An einem Einzelbeispiel aus dem zweiten "Silberlöwen"-Band, der Beschreibung der 'Todeskarawane' (SL II, S.319), läßt sich das bisher über Mays schriftstellerische Entwicklung Gesagte brennpunktartig zusammenfassen; zugleich erlaubt dieser Ausschnitt, den Zuwachs an Sprachvermögen und die dieser Ausweitung der literarischen Fähigkeiten zugrundeliegenden Steuerungsprinzipien genauer zu analysieren.

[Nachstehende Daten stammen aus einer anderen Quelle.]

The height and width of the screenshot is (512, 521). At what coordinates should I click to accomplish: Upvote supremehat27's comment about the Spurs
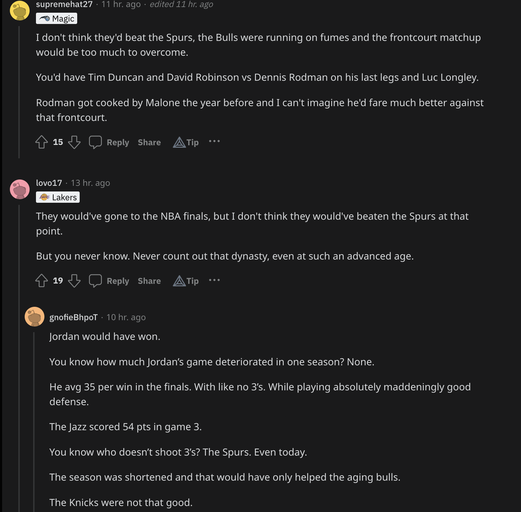[x=42, y=142]
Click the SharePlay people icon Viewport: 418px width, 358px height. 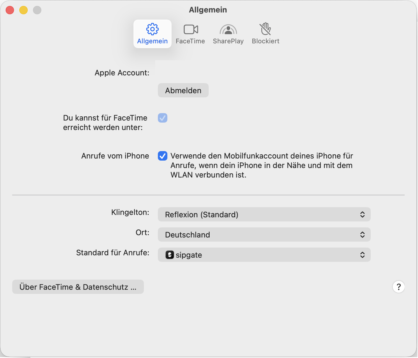pyautogui.click(x=228, y=29)
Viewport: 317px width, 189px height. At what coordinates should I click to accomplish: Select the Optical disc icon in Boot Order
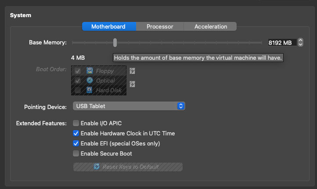point(90,80)
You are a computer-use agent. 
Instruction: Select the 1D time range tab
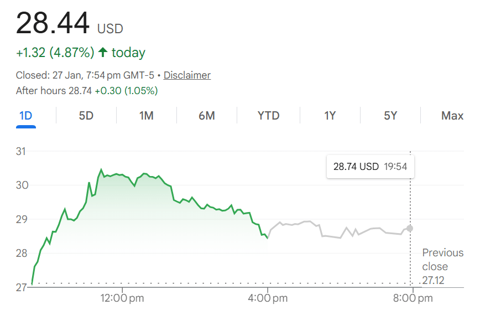pyautogui.click(x=25, y=116)
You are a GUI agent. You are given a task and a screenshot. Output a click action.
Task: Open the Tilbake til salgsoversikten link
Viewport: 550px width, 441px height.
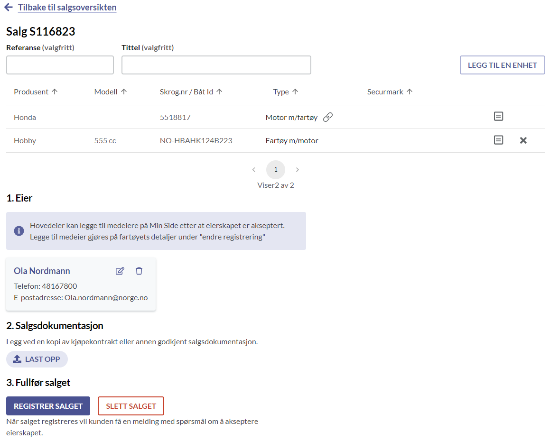67,8
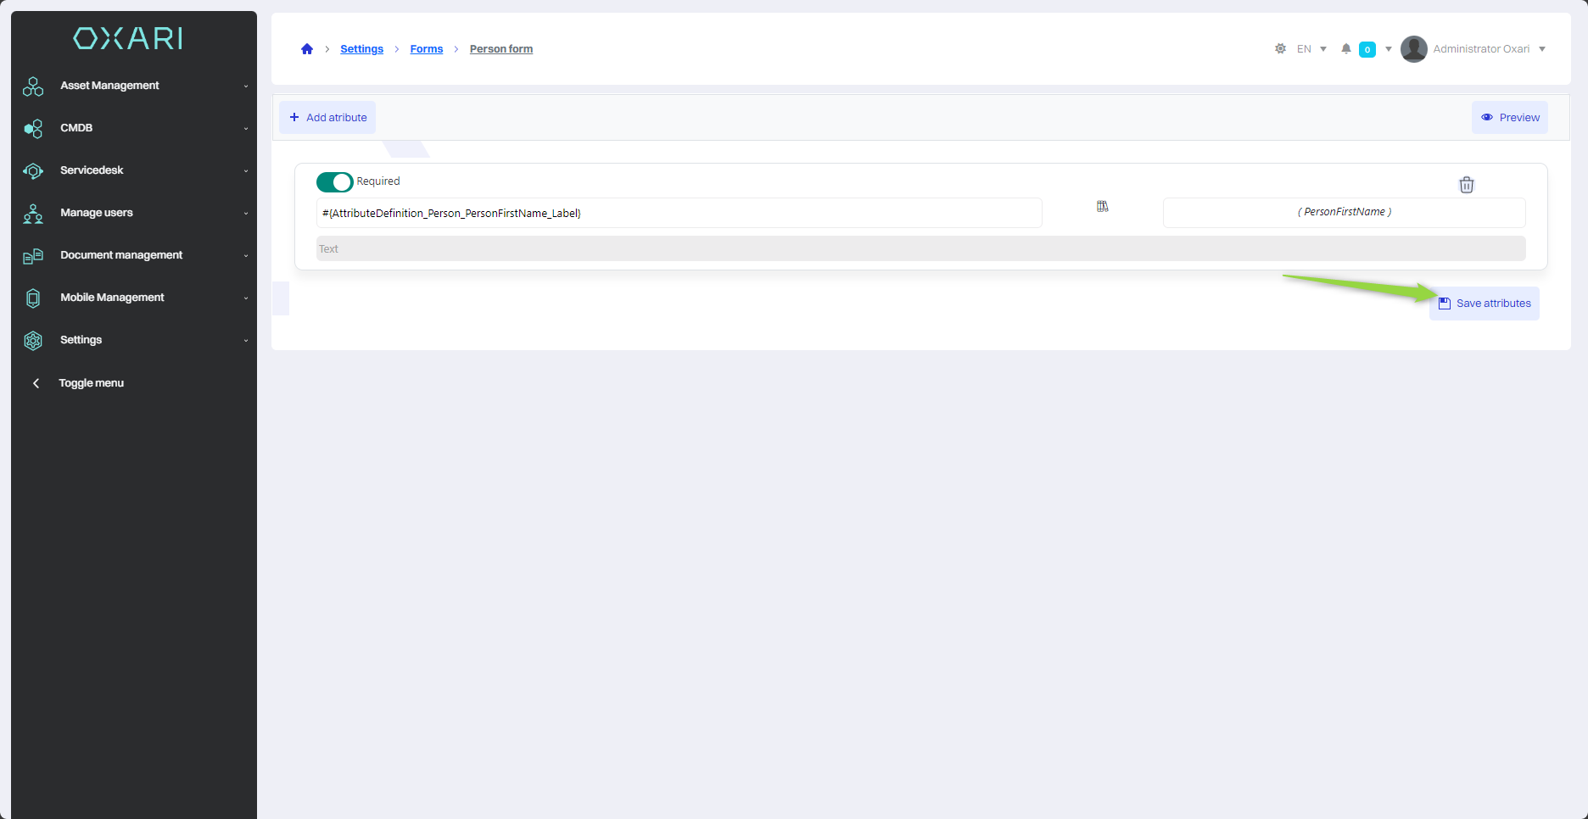Click the attribute label input field

click(x=679, y=214)
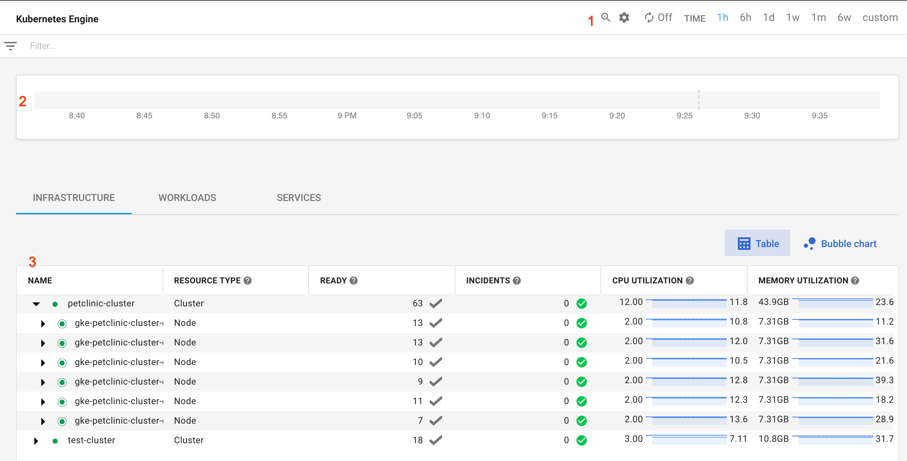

Der Text ist aus einer Vorlage entwickelt: bereits im großen Orientroman findet sich eine weit kürzere Darstellung der Todeskarawane, die insgesamt - mehr oder weniger wörtlich - in den neuen Text übernommen wurde, so daß ein eingehender Vergleich möglich ist (Bagdad (künftig: B), S.286-290, 304-306) (1).

Daß das Sujet der Todeskarawane über das geographisch-kulturgeschichtliche Interesse hinaus für May eine tiefere biographische Bedeutung hatte (die hier außer Betracht bleiben soll), zeigt sich darin, daß er in "Babel und Bibel" B(n Tes(lah "als 'Scheik der Todeskarawane' verkleidet" einführt.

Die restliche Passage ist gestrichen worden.